• Maëlle Nagot

Vous avez l'heure ?

La ville de Paris compte plus d'une centaine de cadrans solaires. Les avez-vous remarqués ? Tantôt fondus dans le décor d'une église, tantôt sculptés sur un immeuble, ils émaillent les façades de la capitale. Petit tour d'horizon.


« L'heure passe, le droit demeure » : cette inscription a sa place toute trouvée sur le fronton du Palais de Justice.



Le plus célèbre


Vous le saviez peut-être : l'obélisque de Louxor, sur la place de la Concorde, fait office de gigantesque gnomon (ce terme désigne un instrument constitué d'une tige verticale projetant l'ombre du soleil et, par extension, un cadran solaire).


L'idée, suggérée au cours du XXe siècle mais avortée en raison des deux guerres mondiales, trouve sa réalisation dans l'inauguration du cadran le 21 juin 1999, jour du solstice d'été. On voit ainsi s'étoiler autour du monument des chiffres romains gravés en bronze, indiquant l'heure solaire.

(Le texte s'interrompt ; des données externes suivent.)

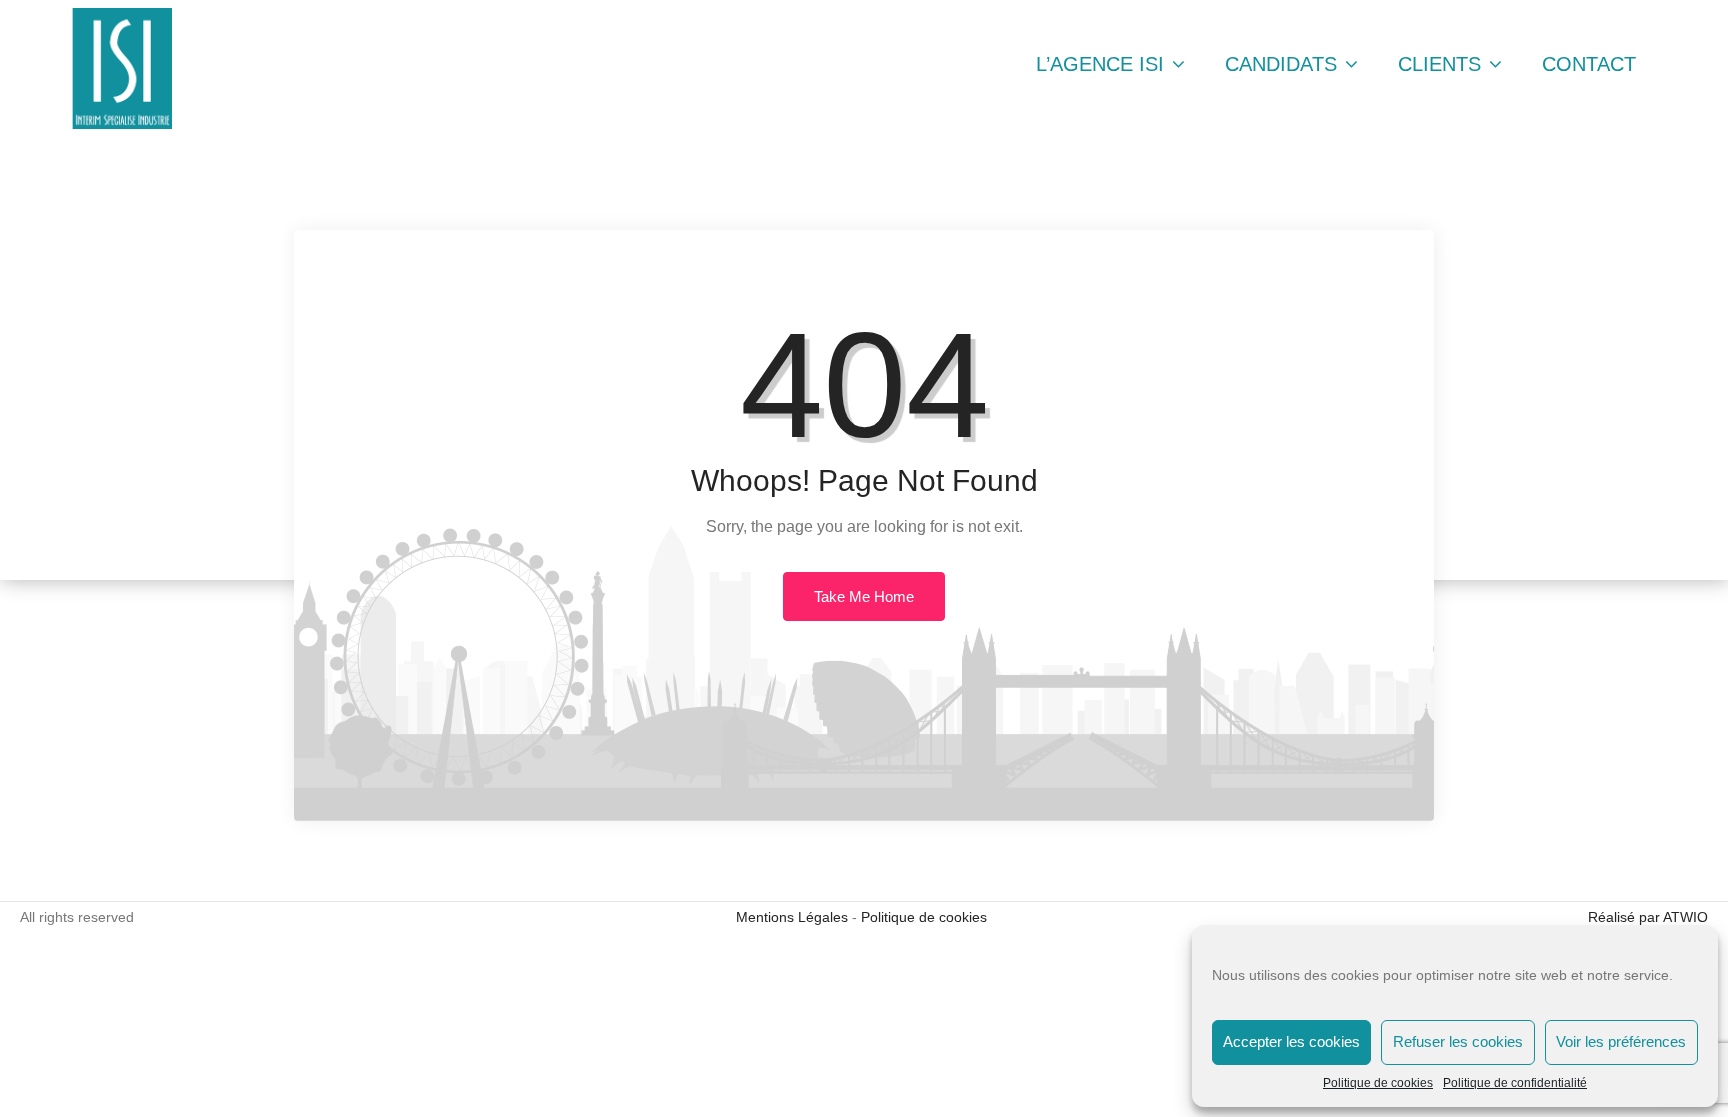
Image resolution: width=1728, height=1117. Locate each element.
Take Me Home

Pas assez précis toutefois pour se passer de montre...


Place de la Concorde, Paris 8



Les plus majestueux



La Cour d'honneur de la Sorbonne

Sur le cadran de la Sorbonne, Phébus, dieu du Soleil, monté sur son char, est surplombé par ces mots : Sicut umbra dies nostri (nos jours sont semblables à des ombres).


Le dessinateur Alexandre Cabanié en a réalisé une reproduction au XIXe siècle, avant d'en faire don au Musée Carnavalet.

Rue de la Sorbonne, Paris 5





L’Église Saint-Eustache


La façade sud de l'édifice est dotée à la fois d'un cadran solaire et d'une méridienne.


Bâtie dans un style gothique au beau milieu de la Renaissance, au XVIe siècle, elle se caractérise par une architecture hybride qui lui a valu de vives critiques.

Le célèbre architecte Viollet-le-Duc y voyait un « monument mal conçu, mal construit, amas confus de débris empruntés de tous côtés, sans liaison et sans harmonie. »

C'est pourtant l'un des monuments les plus visités de la capitale !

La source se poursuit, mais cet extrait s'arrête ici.